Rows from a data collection

Start

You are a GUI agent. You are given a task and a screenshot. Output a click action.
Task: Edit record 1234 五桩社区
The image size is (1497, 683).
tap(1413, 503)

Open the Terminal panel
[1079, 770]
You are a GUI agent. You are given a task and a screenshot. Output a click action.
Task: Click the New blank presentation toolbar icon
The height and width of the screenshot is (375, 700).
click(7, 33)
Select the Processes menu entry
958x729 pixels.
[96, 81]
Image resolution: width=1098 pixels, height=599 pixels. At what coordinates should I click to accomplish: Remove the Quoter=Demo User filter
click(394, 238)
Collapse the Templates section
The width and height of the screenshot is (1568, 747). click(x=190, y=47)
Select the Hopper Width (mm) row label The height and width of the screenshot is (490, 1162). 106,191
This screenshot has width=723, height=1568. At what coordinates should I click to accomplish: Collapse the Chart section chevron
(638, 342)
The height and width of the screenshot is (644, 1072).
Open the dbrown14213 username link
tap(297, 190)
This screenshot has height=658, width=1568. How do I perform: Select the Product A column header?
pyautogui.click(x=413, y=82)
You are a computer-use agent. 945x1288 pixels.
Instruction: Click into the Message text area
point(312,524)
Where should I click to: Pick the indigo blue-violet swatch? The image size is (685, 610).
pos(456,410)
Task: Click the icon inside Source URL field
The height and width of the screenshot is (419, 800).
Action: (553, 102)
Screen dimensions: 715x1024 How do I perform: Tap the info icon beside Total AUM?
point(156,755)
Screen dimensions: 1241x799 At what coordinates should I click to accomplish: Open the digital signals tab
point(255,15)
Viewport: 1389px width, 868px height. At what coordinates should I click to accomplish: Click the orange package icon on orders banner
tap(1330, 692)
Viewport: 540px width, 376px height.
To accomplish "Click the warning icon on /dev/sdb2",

End

Problem to solve » Could you return all of the rows above verbatim, line for line?

Task solution »
You are a GUI agent. You are given a task and a screenshot. Output a click action.
Task: Edit record 1234 五桩社区
The image size is (1497, 683).
tap(1413, 503)

Open the Terminal panel
[1079, 770]
You are a GUI agent. You are given a task and a screenshot. Output a click action.
Task: Click the New blank presentation toolbar icon
The height and width of the screenshot is (375, 700).
click(7, 33)
Select the Processes menu entry
958x729 pixels.
[96, 81]
Image resolution: width=1098 pixels, height=599 pixels. At what coordinates should I click to accomplish: Remove the Quoter=Demo User filter
click(394, 238)
Collapse the Templates section
The width and height of the screenshot is (1568, 747). click(x=190, y=47)
Select the Hopper Width (mm) row label The height and width of the screenshot is (490, 1162). 106,191
This screenshot has width=723, height=1568. At what coordinates should I click to accomplish: Collapse the Chart section chevron
(638, 342)
The height and width of the screenshot is (644, 1072).
Open the dbrown14213 username link
tap(297, 190)
This screenshot has height=658, width=1568. How do I perform: Select the Product A column header?
pyautogui.click(x=413, y=82)
You are a computer-use agent. 945x1288 pixels.
Instruction: Click into the Message text area
point(312,524)
Where should I click to: Pick the indigo blue-violet swatch? The image size is (685, 610).
pos(456,410)
Task: Click the icon inside Source URL field
The height and width of the screenshot is (419, 800).
Action: (553, 102)
Screen dimensions: 715x1024 How do I perform: Tap the info icon beside Total AUM?
point(156,755)
Screen dimensions: 1241x799 At what coordinates should I click to accomplish: Open the digital signals tab
point(255,15)
Viewport: 1389px width, 868px height. At what coordinates should I click to accomplish: Click the orange package icon on orders banner
tap(1330, 692)
Viewport: 540px width, 376px height.
To accomplish "Click the warning icon on /dev/sdb2",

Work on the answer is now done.